* **Excerpt to read**
***

Glip’s monthly active users have grown 400X to 2 Mn users in three months
The fund raised would be used to help Glip expand its monthly active users in coming months
Glip's next round (Series A) will be aimed towards growing its creation tools further and building a strong monetisation stack for onboarded gamers
Bengaluru-based gaming startup Glip, a creator tool suite for gamers to create and monetise content, has raised $3 Mn in its Pre-Series A round led by Prime Venture Partners.
The startup said the fund raised would be used to help Glip expand its monthly active users in coming months.
The funding round saw participation from existing investors Better Capital and iSeed. Angel investors include Paavan Nanda (WinZO), Nilay Arora (Tencent), Suhail Sameer (BharatPe), Ravish Naresh (Khatabook), Vivek Hallekere (Bounce), Kumar Aakash (Matrix) and Misbah Ashraf (Jar), among others.
Glip has raised $500K before this Pre-Series A round of funding. According to the startup, Glip’s next round (Series A) would be aimed towards growing its creation tools furthermore and building a strong monetisation stack for onboarded gamers.
Founded in 2020 by Parth Choudhary and Ishan Shrivastava, Glip has built three tools for content creation – recording, streaming, and montage editing. It is now experimenting with monetisation tools such as live NFT auction, and stream modifiers.
Glip’s monetisation stack is built using cutting edge web3 tech. “Our focus is on making gamers earn on top of existing distribution platforms like Youtube, Twitch, Facebook,” said Parth Choudhary, cofounder and CEO, Glip.
According to the startup, its monthly active users have grown 400X to 2 Mn users in three months. “We are setting the groundwork to onboard 10 Mn gamers by the end of this year,” said Ishan Shrivastava, cofounder, Glip.
The startup currently has a strong foothold in India, Philippines, Indonesia, Brazil, Eastern Europe and has started entering the US market. It offers a creator economy tool suite for gamers to publish and monetise on existing social media and content platforms, as claimed by the startup.

***

* **Dataset entries**

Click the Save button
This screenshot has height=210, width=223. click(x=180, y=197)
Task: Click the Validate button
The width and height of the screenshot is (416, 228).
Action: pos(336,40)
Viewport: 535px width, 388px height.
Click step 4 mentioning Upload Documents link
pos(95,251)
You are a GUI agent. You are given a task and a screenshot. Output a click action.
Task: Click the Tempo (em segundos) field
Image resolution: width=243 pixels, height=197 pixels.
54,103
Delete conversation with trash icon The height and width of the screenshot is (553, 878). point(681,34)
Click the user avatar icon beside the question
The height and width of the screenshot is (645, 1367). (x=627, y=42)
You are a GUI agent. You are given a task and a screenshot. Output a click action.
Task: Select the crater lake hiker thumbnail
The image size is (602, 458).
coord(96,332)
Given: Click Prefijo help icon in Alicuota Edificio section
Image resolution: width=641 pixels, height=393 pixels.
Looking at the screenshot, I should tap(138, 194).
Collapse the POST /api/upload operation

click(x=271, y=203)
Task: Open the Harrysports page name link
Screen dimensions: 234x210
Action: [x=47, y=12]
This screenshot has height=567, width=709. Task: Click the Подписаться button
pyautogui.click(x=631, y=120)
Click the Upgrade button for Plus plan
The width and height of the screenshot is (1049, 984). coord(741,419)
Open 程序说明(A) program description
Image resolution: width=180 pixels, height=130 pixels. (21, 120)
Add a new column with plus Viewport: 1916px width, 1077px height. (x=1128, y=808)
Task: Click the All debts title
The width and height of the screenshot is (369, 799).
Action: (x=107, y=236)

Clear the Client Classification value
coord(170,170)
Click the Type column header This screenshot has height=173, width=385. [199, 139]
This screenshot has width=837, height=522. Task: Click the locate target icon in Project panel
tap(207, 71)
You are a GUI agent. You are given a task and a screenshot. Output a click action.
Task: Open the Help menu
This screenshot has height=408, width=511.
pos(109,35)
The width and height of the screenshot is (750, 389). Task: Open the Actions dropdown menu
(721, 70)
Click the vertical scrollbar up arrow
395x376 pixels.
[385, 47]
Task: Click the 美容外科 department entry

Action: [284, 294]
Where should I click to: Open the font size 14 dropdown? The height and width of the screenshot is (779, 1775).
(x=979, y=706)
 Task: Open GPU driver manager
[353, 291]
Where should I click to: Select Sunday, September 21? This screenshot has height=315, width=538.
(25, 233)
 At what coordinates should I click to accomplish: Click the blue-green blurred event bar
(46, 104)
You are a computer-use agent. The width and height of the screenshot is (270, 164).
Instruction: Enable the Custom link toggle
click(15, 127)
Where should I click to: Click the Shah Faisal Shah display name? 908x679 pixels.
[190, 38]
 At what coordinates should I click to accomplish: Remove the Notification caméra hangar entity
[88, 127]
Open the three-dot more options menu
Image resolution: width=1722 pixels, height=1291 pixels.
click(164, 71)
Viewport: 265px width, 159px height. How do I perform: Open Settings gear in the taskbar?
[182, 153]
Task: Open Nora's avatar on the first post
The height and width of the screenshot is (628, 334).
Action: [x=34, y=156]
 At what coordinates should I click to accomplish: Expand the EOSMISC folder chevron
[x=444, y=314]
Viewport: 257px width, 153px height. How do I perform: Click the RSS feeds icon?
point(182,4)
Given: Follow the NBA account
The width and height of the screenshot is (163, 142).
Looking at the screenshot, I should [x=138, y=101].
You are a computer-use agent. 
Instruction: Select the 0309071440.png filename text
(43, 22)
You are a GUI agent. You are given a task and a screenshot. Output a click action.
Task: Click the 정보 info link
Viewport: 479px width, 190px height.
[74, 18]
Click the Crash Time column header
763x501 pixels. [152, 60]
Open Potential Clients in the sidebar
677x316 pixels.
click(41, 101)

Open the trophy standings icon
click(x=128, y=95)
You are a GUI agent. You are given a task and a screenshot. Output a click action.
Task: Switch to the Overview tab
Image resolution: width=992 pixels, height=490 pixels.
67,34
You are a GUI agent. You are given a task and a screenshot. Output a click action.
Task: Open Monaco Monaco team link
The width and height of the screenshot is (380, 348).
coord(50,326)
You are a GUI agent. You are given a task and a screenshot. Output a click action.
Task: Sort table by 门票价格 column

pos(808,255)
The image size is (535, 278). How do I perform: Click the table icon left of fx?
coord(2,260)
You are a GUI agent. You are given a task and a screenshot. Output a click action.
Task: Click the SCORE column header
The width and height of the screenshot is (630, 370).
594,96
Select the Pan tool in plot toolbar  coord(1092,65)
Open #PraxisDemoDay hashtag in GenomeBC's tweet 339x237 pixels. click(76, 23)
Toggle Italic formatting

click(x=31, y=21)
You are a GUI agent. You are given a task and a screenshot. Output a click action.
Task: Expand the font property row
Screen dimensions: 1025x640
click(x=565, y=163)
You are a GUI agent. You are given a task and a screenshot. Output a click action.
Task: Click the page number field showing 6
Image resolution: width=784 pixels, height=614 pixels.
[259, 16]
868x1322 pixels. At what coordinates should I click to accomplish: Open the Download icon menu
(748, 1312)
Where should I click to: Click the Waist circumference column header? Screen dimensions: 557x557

***

* **How to complete this task**
Answer these questions from the Glip funding article above.
(a) Which firm led Glip's Pre-Series A round?
(b) In what year was Glip founded, and who founded it?
(c) How many gamers does Glip aim to onboard by the end of this year?

* **Reply**
(a) Prime Venture Partners
(b) 2020, by Parth Choudhary and Ishan Shrivastava
(c) 10 Mn gamers